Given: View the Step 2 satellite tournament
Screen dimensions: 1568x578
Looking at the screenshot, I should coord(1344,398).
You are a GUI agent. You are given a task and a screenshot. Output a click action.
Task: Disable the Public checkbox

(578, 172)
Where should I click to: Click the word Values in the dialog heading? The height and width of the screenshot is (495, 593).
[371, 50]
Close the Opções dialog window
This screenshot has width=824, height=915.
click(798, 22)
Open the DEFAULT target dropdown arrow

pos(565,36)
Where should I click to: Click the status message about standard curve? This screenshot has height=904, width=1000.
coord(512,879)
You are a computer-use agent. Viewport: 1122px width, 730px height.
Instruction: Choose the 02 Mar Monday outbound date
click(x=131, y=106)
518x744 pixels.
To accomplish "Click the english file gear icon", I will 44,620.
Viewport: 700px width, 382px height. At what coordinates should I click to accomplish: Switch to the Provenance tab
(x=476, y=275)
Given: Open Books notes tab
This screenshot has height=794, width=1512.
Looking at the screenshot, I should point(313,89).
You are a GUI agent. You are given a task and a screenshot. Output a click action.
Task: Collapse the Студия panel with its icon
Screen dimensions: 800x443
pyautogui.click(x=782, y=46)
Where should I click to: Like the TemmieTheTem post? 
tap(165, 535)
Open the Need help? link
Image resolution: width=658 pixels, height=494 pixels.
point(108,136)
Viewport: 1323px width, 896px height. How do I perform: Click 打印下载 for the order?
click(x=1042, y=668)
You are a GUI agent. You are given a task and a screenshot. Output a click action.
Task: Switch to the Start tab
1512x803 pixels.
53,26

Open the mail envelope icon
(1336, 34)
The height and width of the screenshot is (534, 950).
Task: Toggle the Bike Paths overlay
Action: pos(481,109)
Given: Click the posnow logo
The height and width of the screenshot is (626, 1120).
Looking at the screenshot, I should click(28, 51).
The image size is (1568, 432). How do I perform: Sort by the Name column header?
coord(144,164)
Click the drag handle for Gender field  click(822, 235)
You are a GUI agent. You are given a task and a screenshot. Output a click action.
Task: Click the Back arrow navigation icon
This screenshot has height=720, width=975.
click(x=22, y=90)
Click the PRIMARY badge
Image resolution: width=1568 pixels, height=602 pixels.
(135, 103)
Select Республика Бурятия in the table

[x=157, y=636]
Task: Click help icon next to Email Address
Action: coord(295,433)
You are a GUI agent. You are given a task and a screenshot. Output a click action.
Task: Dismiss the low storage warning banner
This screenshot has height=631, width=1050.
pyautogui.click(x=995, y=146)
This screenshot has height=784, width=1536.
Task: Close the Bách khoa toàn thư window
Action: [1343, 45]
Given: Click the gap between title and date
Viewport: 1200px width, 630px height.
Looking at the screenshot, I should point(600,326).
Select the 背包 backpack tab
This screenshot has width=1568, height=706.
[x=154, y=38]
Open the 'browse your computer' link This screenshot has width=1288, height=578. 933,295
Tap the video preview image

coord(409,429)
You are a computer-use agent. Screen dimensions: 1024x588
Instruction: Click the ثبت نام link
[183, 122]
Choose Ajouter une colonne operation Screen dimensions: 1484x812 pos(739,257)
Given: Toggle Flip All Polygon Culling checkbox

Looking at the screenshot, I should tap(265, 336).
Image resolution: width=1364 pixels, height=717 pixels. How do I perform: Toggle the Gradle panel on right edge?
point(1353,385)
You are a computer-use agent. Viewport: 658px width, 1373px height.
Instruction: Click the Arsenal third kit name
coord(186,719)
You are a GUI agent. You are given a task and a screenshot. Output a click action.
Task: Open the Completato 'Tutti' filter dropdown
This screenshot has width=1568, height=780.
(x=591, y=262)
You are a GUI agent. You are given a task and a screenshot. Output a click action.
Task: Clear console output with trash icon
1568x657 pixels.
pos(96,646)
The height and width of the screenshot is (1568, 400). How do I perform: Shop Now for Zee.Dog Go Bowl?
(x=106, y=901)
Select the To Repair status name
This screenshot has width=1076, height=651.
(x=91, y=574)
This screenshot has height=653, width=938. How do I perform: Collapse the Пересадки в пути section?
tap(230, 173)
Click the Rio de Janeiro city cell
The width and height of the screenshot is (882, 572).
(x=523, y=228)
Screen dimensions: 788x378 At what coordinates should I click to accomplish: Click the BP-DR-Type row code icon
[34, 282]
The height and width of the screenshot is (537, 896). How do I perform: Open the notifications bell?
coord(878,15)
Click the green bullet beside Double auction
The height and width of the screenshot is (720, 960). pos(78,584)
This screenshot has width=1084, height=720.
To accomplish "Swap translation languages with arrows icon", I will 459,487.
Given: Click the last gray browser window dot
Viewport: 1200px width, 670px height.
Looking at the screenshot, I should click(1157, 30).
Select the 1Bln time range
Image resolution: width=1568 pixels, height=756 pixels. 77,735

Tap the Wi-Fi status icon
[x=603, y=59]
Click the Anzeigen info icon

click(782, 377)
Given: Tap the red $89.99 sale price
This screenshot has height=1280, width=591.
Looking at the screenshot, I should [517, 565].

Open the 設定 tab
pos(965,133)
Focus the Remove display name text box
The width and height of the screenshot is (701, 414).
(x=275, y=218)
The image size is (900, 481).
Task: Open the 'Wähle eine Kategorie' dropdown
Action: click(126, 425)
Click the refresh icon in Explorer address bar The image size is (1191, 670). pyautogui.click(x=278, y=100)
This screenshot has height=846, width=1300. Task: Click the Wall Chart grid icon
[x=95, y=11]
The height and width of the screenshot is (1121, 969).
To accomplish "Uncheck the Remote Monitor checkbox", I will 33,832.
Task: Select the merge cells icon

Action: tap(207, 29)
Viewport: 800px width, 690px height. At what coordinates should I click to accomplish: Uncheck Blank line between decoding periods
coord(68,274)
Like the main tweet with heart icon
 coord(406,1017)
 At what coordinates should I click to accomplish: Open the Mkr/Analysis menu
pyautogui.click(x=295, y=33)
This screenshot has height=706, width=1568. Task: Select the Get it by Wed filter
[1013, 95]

• _REQUIRED WORK_: Looking at the entries above, find how many lines include the word "will" and write that number alone.

• _RESULT_: 3